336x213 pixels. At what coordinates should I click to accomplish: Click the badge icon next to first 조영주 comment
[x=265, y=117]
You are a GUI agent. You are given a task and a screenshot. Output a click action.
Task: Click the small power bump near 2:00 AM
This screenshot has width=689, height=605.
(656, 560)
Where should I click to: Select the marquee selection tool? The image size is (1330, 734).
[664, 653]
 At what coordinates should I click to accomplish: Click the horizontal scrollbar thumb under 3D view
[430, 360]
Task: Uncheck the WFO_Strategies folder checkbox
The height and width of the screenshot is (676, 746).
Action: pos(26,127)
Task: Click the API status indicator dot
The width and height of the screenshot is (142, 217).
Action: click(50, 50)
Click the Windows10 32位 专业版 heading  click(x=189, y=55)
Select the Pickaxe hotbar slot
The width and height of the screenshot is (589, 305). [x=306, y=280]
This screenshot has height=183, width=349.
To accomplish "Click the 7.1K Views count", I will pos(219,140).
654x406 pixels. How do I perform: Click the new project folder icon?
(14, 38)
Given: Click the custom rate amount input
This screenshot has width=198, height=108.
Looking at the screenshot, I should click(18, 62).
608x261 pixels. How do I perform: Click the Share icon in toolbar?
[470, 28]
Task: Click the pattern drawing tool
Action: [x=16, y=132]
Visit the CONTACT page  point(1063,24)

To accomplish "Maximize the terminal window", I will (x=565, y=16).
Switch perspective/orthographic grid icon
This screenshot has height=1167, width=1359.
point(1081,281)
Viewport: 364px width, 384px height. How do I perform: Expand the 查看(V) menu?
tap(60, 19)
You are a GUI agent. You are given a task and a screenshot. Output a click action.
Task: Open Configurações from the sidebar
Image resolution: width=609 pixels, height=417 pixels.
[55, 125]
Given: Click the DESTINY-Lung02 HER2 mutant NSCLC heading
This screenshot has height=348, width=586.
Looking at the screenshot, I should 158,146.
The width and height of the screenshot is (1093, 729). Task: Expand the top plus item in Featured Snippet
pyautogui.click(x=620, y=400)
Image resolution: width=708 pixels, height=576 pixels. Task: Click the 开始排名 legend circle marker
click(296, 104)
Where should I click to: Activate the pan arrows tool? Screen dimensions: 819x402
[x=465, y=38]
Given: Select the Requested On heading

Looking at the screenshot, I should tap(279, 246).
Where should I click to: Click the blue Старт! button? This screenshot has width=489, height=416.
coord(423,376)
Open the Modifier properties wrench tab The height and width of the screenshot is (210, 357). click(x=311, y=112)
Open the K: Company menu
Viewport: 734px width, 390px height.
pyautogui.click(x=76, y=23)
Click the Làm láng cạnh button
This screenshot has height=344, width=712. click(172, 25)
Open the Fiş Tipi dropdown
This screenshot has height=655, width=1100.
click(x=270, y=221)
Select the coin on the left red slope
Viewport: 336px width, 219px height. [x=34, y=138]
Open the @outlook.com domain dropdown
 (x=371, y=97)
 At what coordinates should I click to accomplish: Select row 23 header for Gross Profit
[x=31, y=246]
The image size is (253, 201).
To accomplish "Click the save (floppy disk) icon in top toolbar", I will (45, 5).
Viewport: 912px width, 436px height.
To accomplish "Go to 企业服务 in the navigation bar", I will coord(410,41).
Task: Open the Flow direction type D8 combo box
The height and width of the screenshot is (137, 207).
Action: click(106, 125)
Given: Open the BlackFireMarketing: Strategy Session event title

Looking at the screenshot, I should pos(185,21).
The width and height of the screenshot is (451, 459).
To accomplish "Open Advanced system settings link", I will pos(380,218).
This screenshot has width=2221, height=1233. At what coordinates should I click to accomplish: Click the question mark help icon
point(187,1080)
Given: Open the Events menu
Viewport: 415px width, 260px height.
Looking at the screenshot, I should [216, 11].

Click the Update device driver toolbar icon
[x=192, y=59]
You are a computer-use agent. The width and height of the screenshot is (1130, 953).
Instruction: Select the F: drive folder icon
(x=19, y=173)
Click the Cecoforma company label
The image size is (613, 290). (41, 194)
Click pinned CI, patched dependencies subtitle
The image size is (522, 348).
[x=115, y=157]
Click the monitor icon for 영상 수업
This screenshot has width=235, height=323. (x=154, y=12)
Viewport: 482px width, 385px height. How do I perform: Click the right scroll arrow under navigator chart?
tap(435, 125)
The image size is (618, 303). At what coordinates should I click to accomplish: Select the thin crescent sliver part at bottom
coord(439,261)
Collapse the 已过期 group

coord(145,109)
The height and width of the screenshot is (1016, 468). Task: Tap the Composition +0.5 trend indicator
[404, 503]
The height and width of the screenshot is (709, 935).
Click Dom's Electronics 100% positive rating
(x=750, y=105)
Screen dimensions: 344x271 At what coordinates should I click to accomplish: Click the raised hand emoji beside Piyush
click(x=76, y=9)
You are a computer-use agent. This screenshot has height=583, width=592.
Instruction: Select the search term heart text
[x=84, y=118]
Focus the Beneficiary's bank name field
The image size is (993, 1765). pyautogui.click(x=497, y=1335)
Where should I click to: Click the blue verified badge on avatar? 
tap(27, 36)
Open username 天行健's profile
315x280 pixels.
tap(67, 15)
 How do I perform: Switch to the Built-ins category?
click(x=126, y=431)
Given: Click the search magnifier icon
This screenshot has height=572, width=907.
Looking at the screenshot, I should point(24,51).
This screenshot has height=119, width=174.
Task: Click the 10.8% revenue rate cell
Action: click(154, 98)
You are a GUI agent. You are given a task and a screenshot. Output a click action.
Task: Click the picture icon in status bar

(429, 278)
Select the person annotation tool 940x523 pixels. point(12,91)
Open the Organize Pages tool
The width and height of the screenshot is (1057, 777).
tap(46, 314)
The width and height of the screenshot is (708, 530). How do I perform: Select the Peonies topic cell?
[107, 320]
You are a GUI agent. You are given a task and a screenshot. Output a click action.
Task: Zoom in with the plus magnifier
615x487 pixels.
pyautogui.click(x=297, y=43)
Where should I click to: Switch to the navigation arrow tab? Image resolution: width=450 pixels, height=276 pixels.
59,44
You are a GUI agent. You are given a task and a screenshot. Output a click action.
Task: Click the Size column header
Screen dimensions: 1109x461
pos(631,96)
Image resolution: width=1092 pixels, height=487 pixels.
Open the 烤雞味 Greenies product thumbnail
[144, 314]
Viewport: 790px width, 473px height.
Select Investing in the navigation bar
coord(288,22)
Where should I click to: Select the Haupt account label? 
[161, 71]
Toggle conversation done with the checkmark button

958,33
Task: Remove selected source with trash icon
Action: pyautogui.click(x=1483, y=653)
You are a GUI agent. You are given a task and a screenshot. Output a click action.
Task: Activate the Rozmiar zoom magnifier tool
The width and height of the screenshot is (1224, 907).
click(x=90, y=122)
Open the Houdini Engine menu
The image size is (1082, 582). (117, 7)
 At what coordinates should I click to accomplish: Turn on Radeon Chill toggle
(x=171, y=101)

--------

## What to produce
Write down the full listing again, exactly.

## Response to this exercise
336x213 pixels. At what coordinates should I click to accomplish: Click the badge icon next to first 조영주 comment
[x=265, y=117]
You are a GUI agent. You are given a task and a screenshot. Output a click action.
Task: Click the small power bump near 2:00 AM
This screenshot has width=689, height=605.
(656, 560)
Where should I click to: Select the marquee selection tool? The image size is (1330, 734).
[664, 653]
 At what coordinates should I click to accomplish: Click the horizontal scrollbar thumb under 3D view
[430, 360]
Task: Uncheck the WFO_Strategies folder checkbox
The height and width of the screenshot is (676, 746).
Action: pos(26,127)
Task: Click the API status indicator dot
The width and height of the screenshot is (142, 217).
Action: click(50, 50)
Click the Windows10 32位 专业版 heading  click(x=189, y=55)
Select the Pickaxe hotbar slot
The width and height of the screenshot is (589, 305). [x=306, y=280]
This screenshot has height=183, width=349.
To accomplish "Click the 7.1K Views count", I will pos(219,140).
654x406 pixels. How do I perform: Click the new project folder icon?
(14, 38)
Given: Click the custom rate amount input
This screenshot has width=198, height=108.
Looking at the screenshot, I should click(18, 62).
608x261 pixels. How do I perform: Click the Share icon in toolbar?
[470, 28]
Task: Click the pattern drawing tool
Action: [x=16, y=132]
Visit the CONTACT page  point(1063,24)

To accomplish "Maximize the terminal window", I will (x=565, y=16).
Switch perspective/orthographic grid icon
This screenshot has height=1167, width=1359.
point(1081,281)
Viewport: 364px width, 384px height. How do I perform: Expand the 查看(V) menu?
tap(60, 19)
You are a GUI agent. You are given a task and a screenshot. Output a click action.
Task: Open Configurações from the sidebar
Image resolution: width=609 pixels, height=417 pixels.
[55, 125]
Given: Click the DESTINY-Lung02 HER2 mutant NSCLC heading
This screenshot has height=348, width=586.
Looking at the screenshot, I should 158,146.
The width and height of the screenshot is (1093, 729). Task: Expand the top plus item in Featured Snippet
pyautogui.click(x=620, y=400)
Image resolution: width=708 pixels, height=576 pixels. Task: Click the 开始排名 legend circle marker
click(296, 104)
Where should I click to: Activate the pan arrows tool? Screen dimensions: 819x402
[x=465, y=38]
Given: Select the Requested On heading

Looking at the screenshot, I should tap(279, 246).
Where should I click to: Click the blue Старт! button? This screenshot has width=489, height=416.
coord(423,376)
Open the Modifier properties wrench tab The height and width of the screenshot is (210, 357). click(x=311, y=112)
Open the K: Company menu
Viewport: 734px width, 390px height.
pyautogui.click(x=76, y=23)
Click the Làm láng cạnh button
This screenshot has height=344, width=712. click(172, 25)
Open the Fiş Tipi dropdown
This screenshot has height=655, width=1100.
click(x=270, y=221)
Select the coin on the left red slope
Viewport: 336px width, 219px height. [x=34, y=138]
Open the @outlook.com domain dropdown
 (x=371, y=97)
 At what coordinates should I click to accomplish: Select row 23 header for Gross Profit
[x=31, y=246]
The image size is (253, 201).
To accomplish "Click the save (floppy disk) icon in top toolbar", I will (45, 5).
Viewport: 912px width, 436px height.
To accomplish "Go to 企业服务 in the navigation bar", I will coord(410,41).
Task: Open the Flow direction type D8 combo box
The height and width of the screenshot is (137, 207).
Action: click(106, 125)
Given: Open the BlackFireMarketing: Strategy Session event title

Looking at the screenshot, I should pos(185,21).
The width and height of the screenshot is (451, 459).
To accomplish "Open Advanced system settings link", I will pos(380,218).
This screenshot has width=2221, height=1233. At what coordinates should I click to accomplish: Click the question mark help icon
point(187,1080)
Given: Open the Events menu
Viewport: 415px width, 260px height.
Looking at the screenshot, I should [216, 11].

Click the Update device driver toolbar icon
[x=192, y=59]
You are a computer-use agent. The width and height of the screenshot is (1130, 953).
Instruction: Select the F: drive folder icon
(x=19, y=173)
Click the Cecoforma company label
The image size is (613, 290). (41, 194)
Click pinned CI, patched dependencies subtitle
The image size is (522, 348).
[x=115, y=157]
Click the monitor icon for 영상 수업
This screenshot has width=235, height=323. (x=154, y=12)
Viewport: 482px width, 385px height. How do I perform: Click the right scroll arrow under navigator chart?
tap(435, 125)
The image size is (618, 303). At what coordinates should I click to accomplish: Select the thin crescent sliver part at bottom
coord(439,261)
Collapse the 已过期 group

coord(145,109)
The height and width of the screenshot is (1016, 468). Task: Tap the Composition +0.5 trend indicator
[404, 503]
The height and width of the screenshot is (709, 935).
Click Dom's Electronics 100% positive rating
(x=750, y=105)
Screen dimensions: 344x271 At what coordinates should I click to accomplish: Click the raised hand emoji beside Piyush
click(x=76, y=9)
You are a computer-use agent. This screenshot has height=583, width=592.
Instruction: Select the search term heart text
[x=84, y=118]
Focus the Beneficiary's bank name field
The image size is (993, 1765). pyautogui.click(x=497, y=1335)
Where should I click to: Click the blue verified badge on avatar? 
tap(27, 36)
Open username 天行健's profile
315x280 pixels.
tap(67, 15)
 How do I perform: Switch to the Built-ins category?
click(x=126, y=431)
Given: Click the search magnifier icon
This screenshot has height=572, width=907.
Looking at the screenshot, I should point(24,51).
This screenshot has height=119, width=174.
Task: Click the 10.8% revenue rate cell
Action: click(154, 98)
You are a GUI agent. You are given a task and a screenshot. Output a click action.
Task: Click the picture icon in status bar

(429, 278)
Select the person annotation tool 940x523 pixels. point(12,91)
Open the Organize Pages tool
The width and height of the screenshot is (1057, 777).
tap(46, 314)
The width and height of the screenshot is (708, 530). How do I perform: Select the Peonies topic cell?
[107, 320]
You are a GUI agent. You are given a task and a screenshot. Output a click action.
Task: Zoom in with the plus magnifier
615x487 pixels.
pyautogui.click(x=297, y=43)
Where should I click to: Switch to the navigation arrow tab? Image resolution: width=450 pixels, height=276 pixels.
59,44
You are a GUI agent. You are given a task and a screenshot. Output a click action.
Task: Click the Size column header
Screen dimensions: 1109x461
pos(631,96)
Image resolution: width=1092 pixels, height=487 pixels.
Open the 烤雞味 Greenies product thumbnail
[144, 314]
Viewport: 790px width, 473px height.
Select Investing in the navigation bar
coord(288,22)
Where should I click to: Select the Haupt account label? 
[161, 71]
Toggle conversation done with the checkmark button

958,33
Task: Remove selected source with trash icon
Action: pyautogui.click(x=1483, y=653)
You are a GUI agent. You are given a task and a screenshot. Output a click action.
Task: Activate the Rozmiar zoom magnifier tool
The width and height of the screenshot is (1224, 907).
click(x=90, y=122)
Open the Houdini Engine menu
The image size is (1082, 582). (117, 7)
 At what coordinates should I click to accomplish: Turn on Radeon Chill toggle
(x=171, y=101)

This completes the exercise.